Yousuf Sale may be just a footnote in the history of first-class cricket. But a few horizontal movements of this first-class umpire's hand in 1988 changed the face of Indian cricket. Sale had noballed a schoolboy bowling medium pace for chucking. The schoolboy switched to legspin. Circa 2008, Anil Kumble is 600 wickets old.
I read about Kumble first in 1989 as an under-19 player who slammed a century against his Pakistani counterparts. He seemed a batsman who could bowl a bit. Somebody who could be a useful bits-and-pieces player in the one-day game. A year later he made a tentative test debut against England. The accurate leg-spinner who did not spin the ball was out after a few onedayers. The unassuming youngster wearing glasses I thought would end up a fringe player.
Cut to 1992. Maninder Singh was having a good domestic season and seemed a strong contender for the South Africa series. It all boiled down to the Delhi vs Rest of India Irani Trophy match. Maninder was thrashed for 218 runs, emerging with three wickets as Rest of India amassed 638. RoI followed it up by reducing Delhi to oblivion - winning by an innings and 122 runs. The chief architect - Anil Kumble with a rich haul of 13 wickets. There was no turning back after that.
Four tests in South Africa produced 18 wickets. And back in India, Kumble became the spearhead in the Azharuddin-Wadekar formula of victory after victory on slow designer pitches.
Dubbed as a seamer masquerading as a spinner, Kumble's relentless accuracy and bounce fetched him a bagful of wickets, and with time there was more spin too. In ODIs the accuracy meant it was difficult to get runs off him.
It was a different story outside the country though.

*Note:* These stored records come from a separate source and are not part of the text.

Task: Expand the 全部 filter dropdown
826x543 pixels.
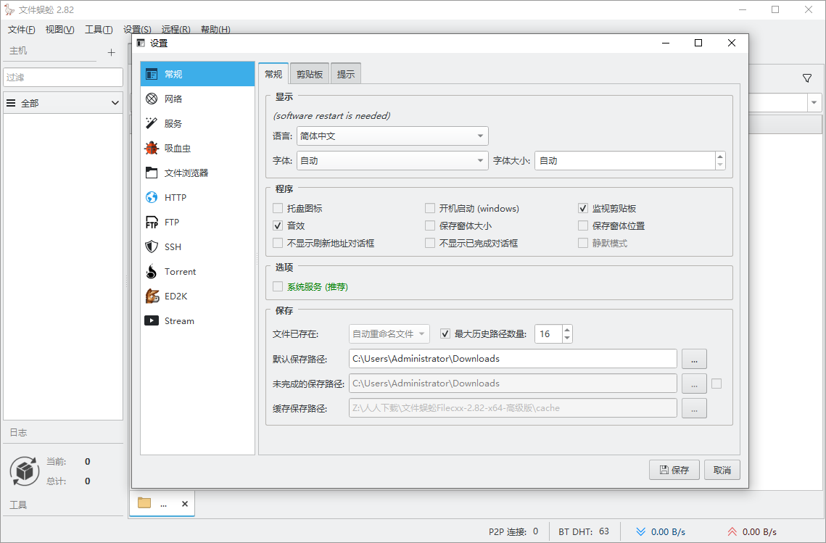Action: (x=63, y=102)
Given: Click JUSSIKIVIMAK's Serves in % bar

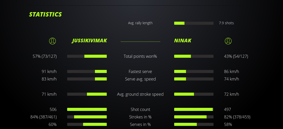Looking at the screenshot, I should (87, 124).
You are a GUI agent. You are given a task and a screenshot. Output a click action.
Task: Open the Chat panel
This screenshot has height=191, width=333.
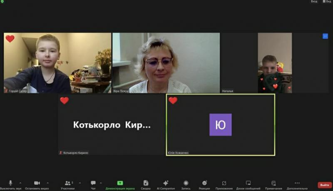coord(93,183)
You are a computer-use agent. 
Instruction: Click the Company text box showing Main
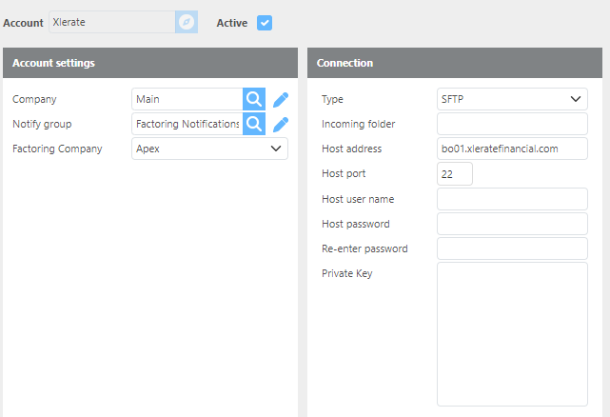tap(187, 99)
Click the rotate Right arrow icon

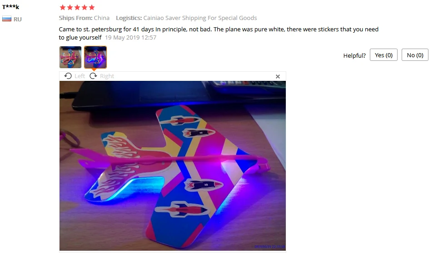point(93,76)
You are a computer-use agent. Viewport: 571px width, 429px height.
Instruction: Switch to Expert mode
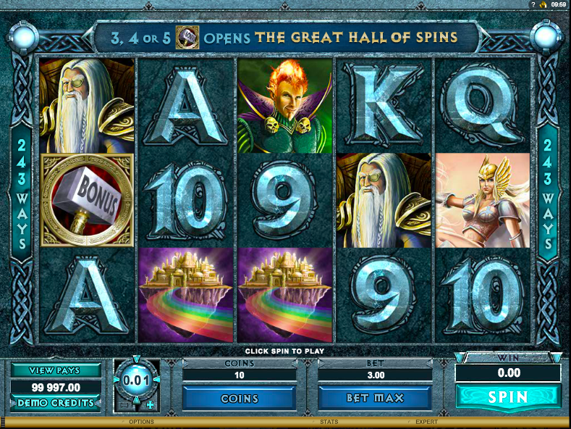coord(426,422)
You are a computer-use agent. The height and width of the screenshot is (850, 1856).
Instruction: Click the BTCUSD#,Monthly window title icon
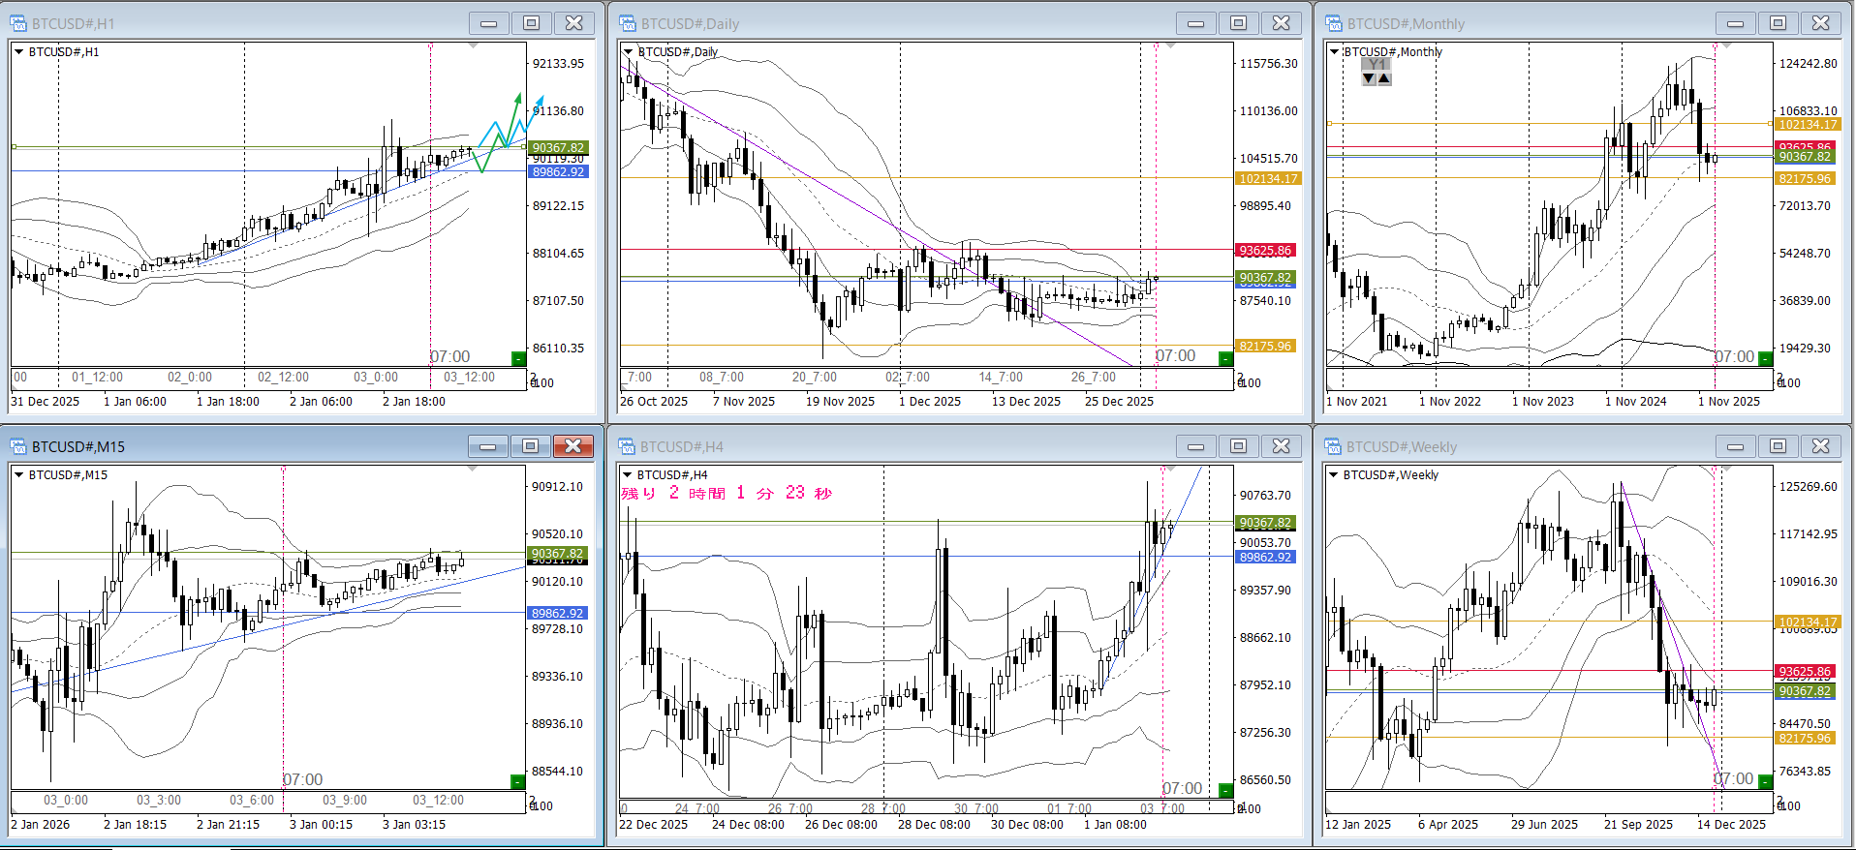[x=1334, y=23]
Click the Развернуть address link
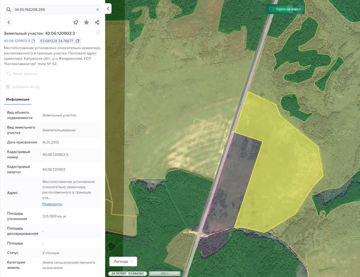Viewport: 360px width, 277px height. [x=52, y=204]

Kumble had inspired India to a test victory over Sri Lanka in the early 1990s (India's only win abroad in the entire decade). But Kumble lacked bite when it came to tests in Australia, West Indies, England, New Zealand and South Africa through the 1990s and the early 2000s.
Even at home in the early 2000s, Kumble was no longer indispensable. In 2001, Harbhajan Singh was in the forefront, with a mind-boggling 32 wickets in three tests against Steve Waugh's Aussies, while an injured Kumble missed the entire series. Kumble did return and remained a certainty in the test side but an ODI spot was slipping out of his grasp. The highest ODI wicket-taker for India (he still is) missed out on the final XI for most of the 2003 World Cup matches.
Later that year, Harbhajan was preferred over Kumble in the Brisbane Test against Australia. The World Cup and now this, Kumble was becoming increasingly peripheral in then skipper Sourav Ganguly's scheme of things. But soon after Brisbane, it was an injured Harbhajan's turn to return the favour (of 2001 when Kumble's injury had given Harbhajan a place and 32 wickets against Australia). Kumble grabbed the chance with both hands, churning out 24 wickets off three tests. Nobody could label him a paper tiger abroad anymore
The much-hyped test series in Pakistan was next, a country where India had never ever won a single test, forget winning a series. Kumble was in his elements, striking at regular intervals as India pulled off a historic 2-1 triumph. By now, he was employing guile as much as his time-tested tool of accuracy.
Kumble did get to captain in an ODI against England in 2001-02 (with both Ganguly and Dravid missing) . But that seemed just a matter of trivia, for an unsung hero who was far away from the ad-mad world. Conventional wisdom (in India at least) had it that only a batsman made it to captaincy (the last bowler being Kapil Dev who was removed in 1987).
The BCCI does deserve some credit for not getting swayed by the Twenty20 heroics of Mahendra Singh Dhoni, and opting for the veteran soldier Kumble, after Rahul Dravid stepped down.
There's been method in Kumble's leadership, just like his bowling. And the air of dignified articulation made the world sit up and listen, when he announced after the Sydney Test that only one team played fair. The same words from Sourav Ganguly would have sounded very different.
Guts Kumble has in plenty. No words can describe him dismissing Brian Lara, bowling with a bandaged face in 2002.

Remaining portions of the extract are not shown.